Fairfax followed the success of Sherlock Holmes (1922) with The Lost World (1925), based on another work by Sir Arthur Conan Doyle and one of the highest-grossing films of its year. In addition to writing the script, she oversaw editing, titling, and production for this first feature-length use of stop-motion animation that created the most lifelike prehistoric beasts audiences had ever seen.
While under contract to First National Pictures (later to become Warner Bros.), her influence extended beyond her own movies, as she was frequently consulted regarding the quality of other projects in production. She retired in 1926, perhaps due to ill health, yet lived another four decades.[9]
1 Frances Marion (1888–1973)
As silent films matured, the writer’s job progressed from creating rough scenarios to composing title cards with increasingly sophisticated dialogue and narration. Former journalist Frances Marion learned filmmaking as an assistant to Lois Weber. Her scripts attracted the attention of Mary Pickford, and she became Pickford’s favorite screenwriter and lifelong friend. Their films together included Rebecca of Sunnybrook Farm (1917), A Little Princess (1917), and The Love Light (1921), which Marion also directed at Pickford’s insistence. By 1926, Marion was earning $3,000 per week (almost $50,000 in 2023) for both adaptations and original stories.

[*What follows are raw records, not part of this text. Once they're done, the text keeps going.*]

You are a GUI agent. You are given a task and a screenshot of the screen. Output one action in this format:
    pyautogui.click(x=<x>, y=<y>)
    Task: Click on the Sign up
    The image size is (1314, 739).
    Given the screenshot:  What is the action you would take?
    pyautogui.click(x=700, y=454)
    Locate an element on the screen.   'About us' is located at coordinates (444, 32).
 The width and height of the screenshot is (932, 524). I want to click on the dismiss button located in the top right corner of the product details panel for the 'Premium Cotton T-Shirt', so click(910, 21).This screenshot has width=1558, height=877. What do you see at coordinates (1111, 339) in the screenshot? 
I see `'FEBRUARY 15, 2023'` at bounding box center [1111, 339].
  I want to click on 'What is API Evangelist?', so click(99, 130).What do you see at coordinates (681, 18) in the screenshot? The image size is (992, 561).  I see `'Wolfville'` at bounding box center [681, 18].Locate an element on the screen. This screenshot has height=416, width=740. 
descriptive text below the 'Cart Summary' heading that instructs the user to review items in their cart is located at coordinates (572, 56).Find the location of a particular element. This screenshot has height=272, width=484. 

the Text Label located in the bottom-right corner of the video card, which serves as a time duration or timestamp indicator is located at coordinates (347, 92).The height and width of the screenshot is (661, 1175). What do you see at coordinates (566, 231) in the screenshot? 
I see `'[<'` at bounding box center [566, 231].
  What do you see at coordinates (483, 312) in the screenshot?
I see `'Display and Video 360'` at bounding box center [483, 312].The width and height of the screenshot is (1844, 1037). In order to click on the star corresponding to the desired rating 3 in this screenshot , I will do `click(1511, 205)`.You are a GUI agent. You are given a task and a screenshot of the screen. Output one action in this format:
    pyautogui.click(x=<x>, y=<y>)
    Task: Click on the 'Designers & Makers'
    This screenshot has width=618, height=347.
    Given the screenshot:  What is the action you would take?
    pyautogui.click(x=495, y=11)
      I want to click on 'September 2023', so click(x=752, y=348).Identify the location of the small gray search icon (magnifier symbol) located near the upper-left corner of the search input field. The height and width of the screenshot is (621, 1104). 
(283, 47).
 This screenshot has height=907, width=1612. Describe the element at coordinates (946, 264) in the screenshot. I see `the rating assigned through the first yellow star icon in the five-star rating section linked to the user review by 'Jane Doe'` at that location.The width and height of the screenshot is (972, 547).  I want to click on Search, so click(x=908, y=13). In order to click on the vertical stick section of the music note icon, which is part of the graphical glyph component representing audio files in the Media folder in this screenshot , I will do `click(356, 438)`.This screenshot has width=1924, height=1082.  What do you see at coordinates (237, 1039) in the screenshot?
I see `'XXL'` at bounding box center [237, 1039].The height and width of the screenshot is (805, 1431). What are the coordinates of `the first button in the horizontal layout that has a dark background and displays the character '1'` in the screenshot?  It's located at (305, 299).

When movies began to talk, Marion supplied the words. She wrote Greta Garbo’s first spoken lines in Anna Christie (1930) and won Academy Awards for The Big House (1930) and The Champ (1931). Her enduring legacy includes Dinner at Eight (1933), the Shirley Temple vehicle Poor Little Rich Girl (1936), and The Good Earth (1937).
Marion also literally wrote the book on her craft, How to Write and Sell Film Stories (1937). As the power of the big corporate studios increased and Marion’s creative control was reduced, she broke her contract with MGM and became a freelancer. In her autobiography, Off with Their Heads! A Serio-Comic Tale of Hollywood (1972), Marion stated, “I hope my story shows one thing—how many women gave me real aid when I stood at the crossroads.”[10]